Ariel graduated with a B.S. in Physics, Mathematics and Philosophy from Yale University and designed a novel space architecture habitat for her MIT PhD in autonomously self-assembling space structures. Her research work and the labs she leads build towards future habitats and space stations in orbit around the Earth, Moon, and Mars. Ariel is the author/editor of Into the Anthropocosmos: A Whole Space Catalog from the MIT Space Exploration Initiative (MIT Press 2021). She serves on the NASA Lunar Surface Innovation Consortium (LSIC) Executive Committee, guiding and shaping the coming decade of burgeoning activity on the moon. Ariel has had the rare honor and pleasure of working directly on space hardware that now operates on the surface of Mars and is leading MIT's return to the moon. Ariel’s work has been featured in WIRED (March 2020 cover story), MIT Technology Review, Harvard Business Review, the Wall Street Journal, the BBC, CNN, NPR, PRI’s Science Friday, IEEE and AIAA proceedings, and more.
Dava
Newman
Director, MIT Media Lab
Dava Newman is the director of the MIT Media Lab. She holds the Apollo Program Professor of Astronautics chair at the Massachusetts Institute of Technology (MIT) and is a Harvard–MIT Health, Sciences, and Technology faculty member in Cambridge, Massachusetts.
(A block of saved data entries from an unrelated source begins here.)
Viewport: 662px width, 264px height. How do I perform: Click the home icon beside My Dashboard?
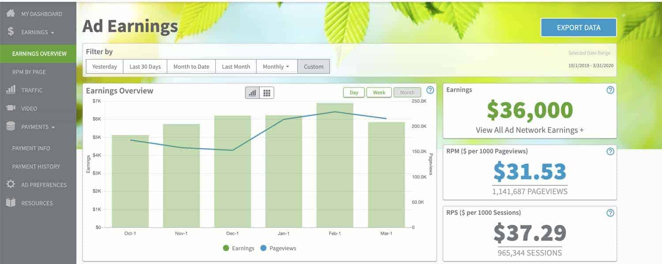pyautogui.click(x=11, y=13)
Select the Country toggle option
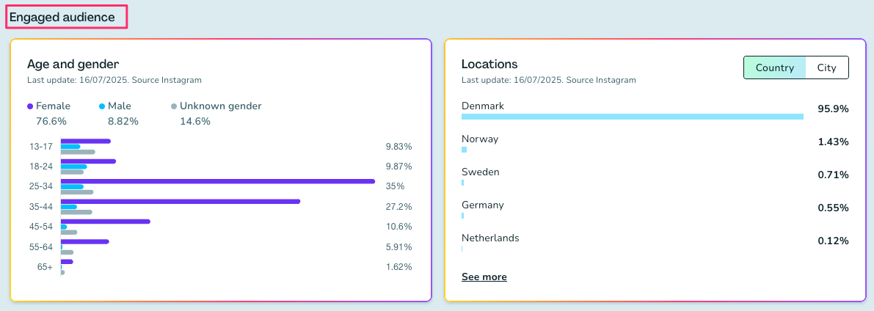 coord(774,67)
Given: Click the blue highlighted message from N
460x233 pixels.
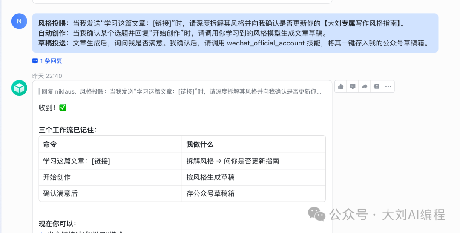Looking at the screenshot, I should 235,33.
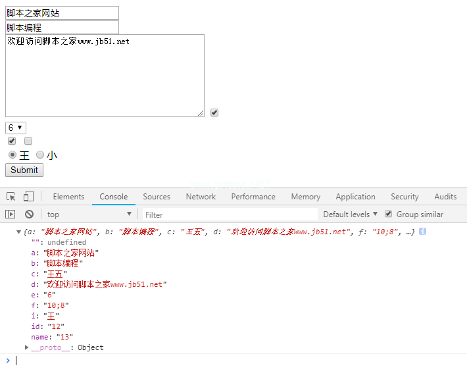Toggle the Group similar checkbox

tap(389, 214)
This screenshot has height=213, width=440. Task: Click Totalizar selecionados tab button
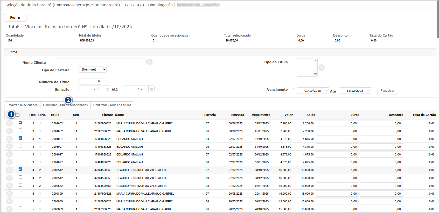(x=22, y=105)
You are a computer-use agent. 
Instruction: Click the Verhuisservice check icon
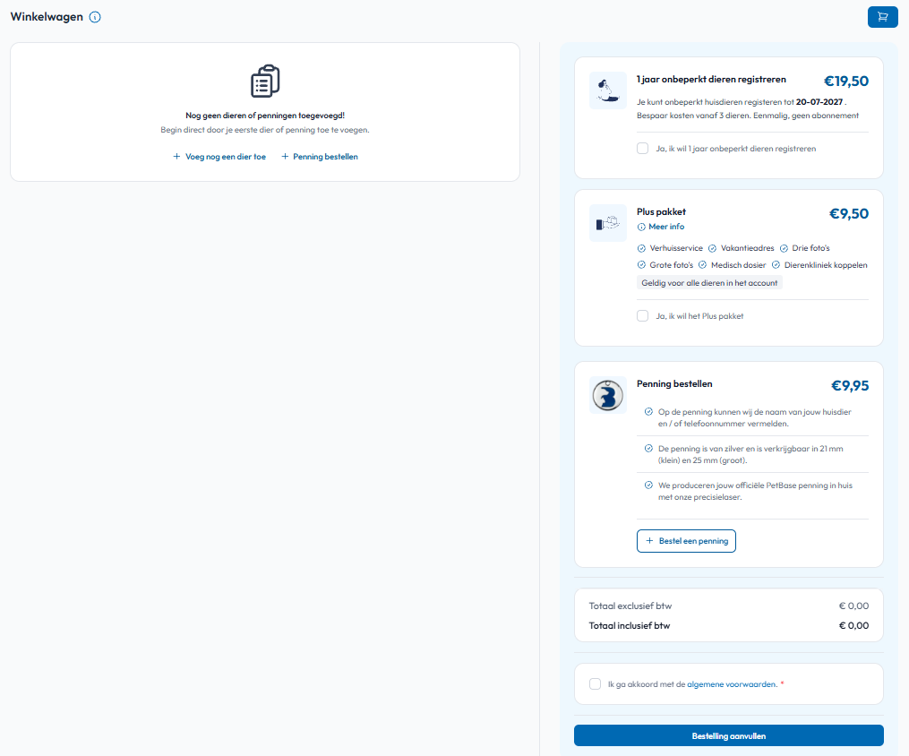(641, 249)
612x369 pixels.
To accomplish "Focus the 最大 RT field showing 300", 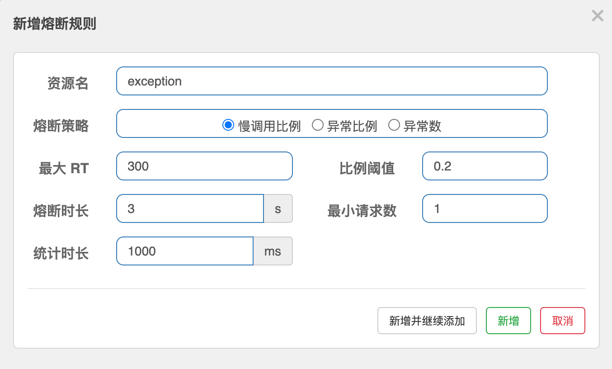I will (204, 166).
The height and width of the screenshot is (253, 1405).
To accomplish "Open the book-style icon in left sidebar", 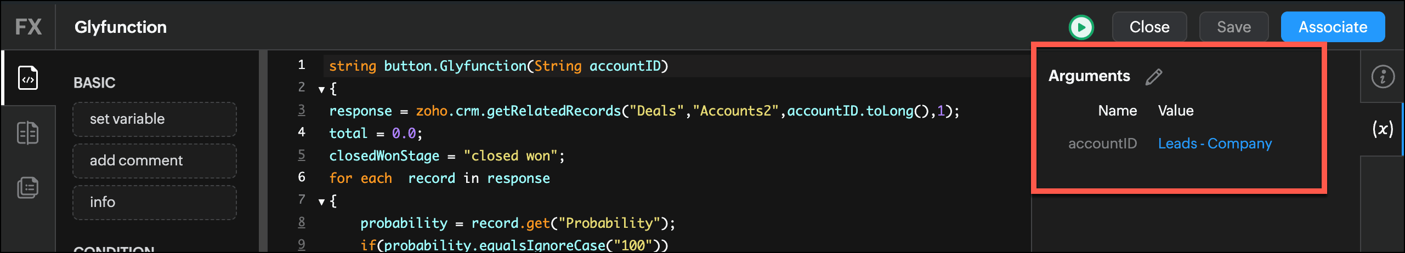I will click(x=28, y=133).
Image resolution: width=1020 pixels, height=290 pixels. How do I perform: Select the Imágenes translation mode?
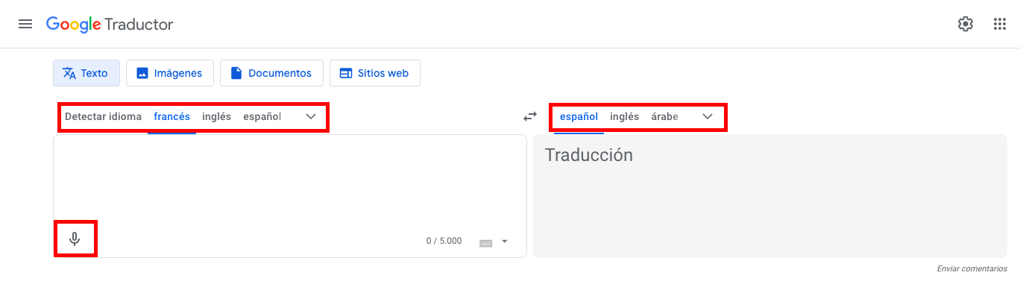(170, 73)
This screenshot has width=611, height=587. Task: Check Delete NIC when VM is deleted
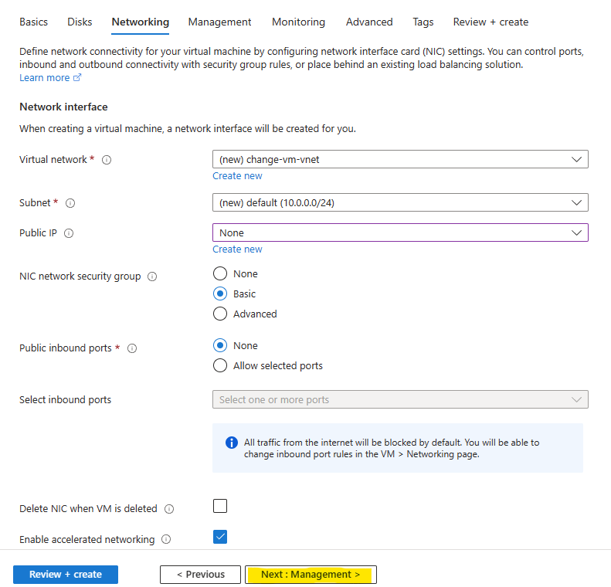click(220, 506)
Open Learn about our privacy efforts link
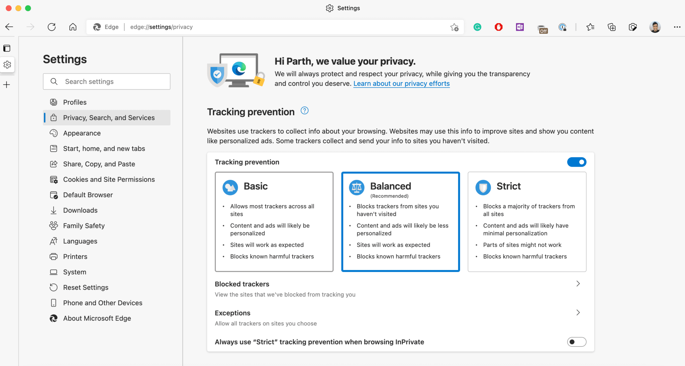This screenshot has width=685, height=366. (x=401, y=84)
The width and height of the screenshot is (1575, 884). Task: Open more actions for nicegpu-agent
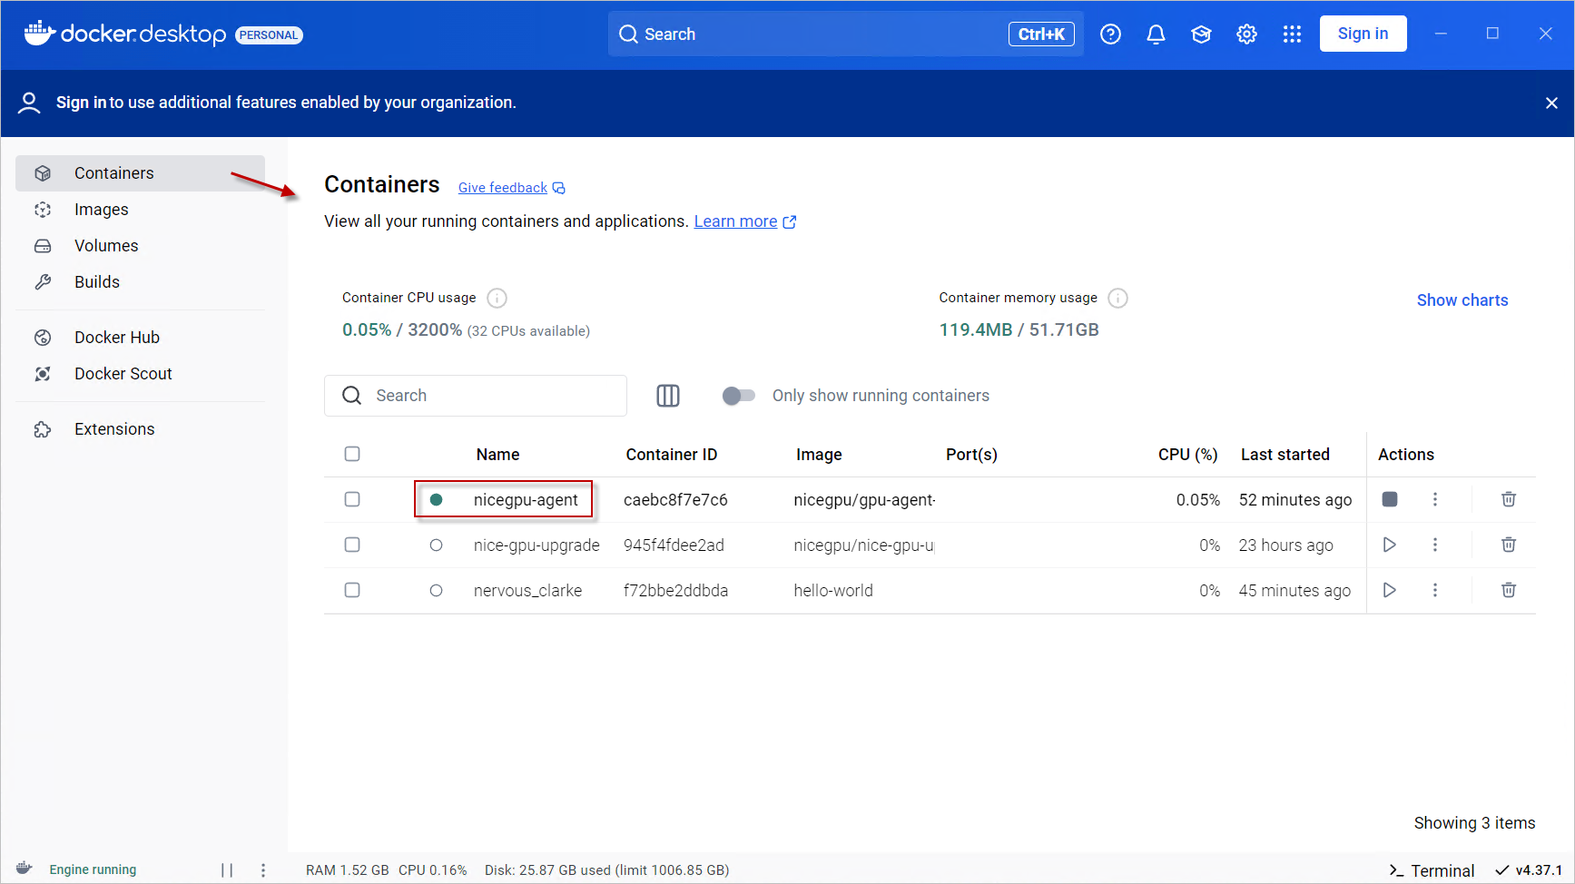click(x=1434, y=499)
She was named a MacVicar Faculty Fellow (a chair for making significant contributions to undergraduate education); and was the former Director of the Technology and Policy Program at MIT (2003–2015); and Director of the MIT–Portugal Program (2011–2015, 2017-2021). As the Director of MIT’s Technology and Policy Program (TPP), she led this unique multidisciplinary graduate program with over 1,300 alums and faculty advisors from all 5 Schools across the Institute. She has been a faculty leader in Aeronautics and Astronautics and MIT’s School of Engineering for 28 years.
Fangzheng
Liu
AstroAnt Project Lead
Fangzheng Liu is a second-year PhD student at the MIT Media Lab, studying in the Responsive Environments group, advised by Prof. Joseph A. Paradiso and Dr. Ariel Ekblaw.
Fangzheng’s main research interests are miniature robotic swarm and wireless sensor networks for space explorations.
Fangzheng got his first Masters degree in Signal and Information Processing from China in 2018. After that, he went to CERN (European Organization for Nuclear Research), and worked as an engineer in the AMS-02 (Alpha Magnetic Spectrometer) experiment, a state-of-the-art particle physics detector operating on the International Space Station (ISS). The experiment is led by Nobel Laureate of physics Prof. Samuel C. C. Ting.
After a year of work at CERN, Fangzheng came to the MIT Media Lab. He received his second Masters degree from the MIT Media Lab in 2021 and now is pursuing a Ph.D.
Maya
Nasr
HUMANS Project Lead
Scientist at Harvard and EDF, focusing on the mission planning for in-orbit calibrations and the development of machine learning models for the MethaneSAT project, with expertise in spacecraft operations, engineering systems, technology strategy, and space law and policy. Holds Bachelor’s, Master’s, and PhD degrees in Aerospace Engineering from MIT. Passionate about increasing global representation and access in the space sector and raising awareness about nationality-based discrimination. Project lead and co-founder of HUMANS, an ISS and Lunar symbolic avenue for space access worldwide. Also served as co-lead of the Space Law & Policy Project Group at SGAC. Experienced in several space projects, including MOXIE for NASA’s Mars 2020 Perseverance rover mission, Cassini’s mission activity on Titan, and the OneWeb satellites network.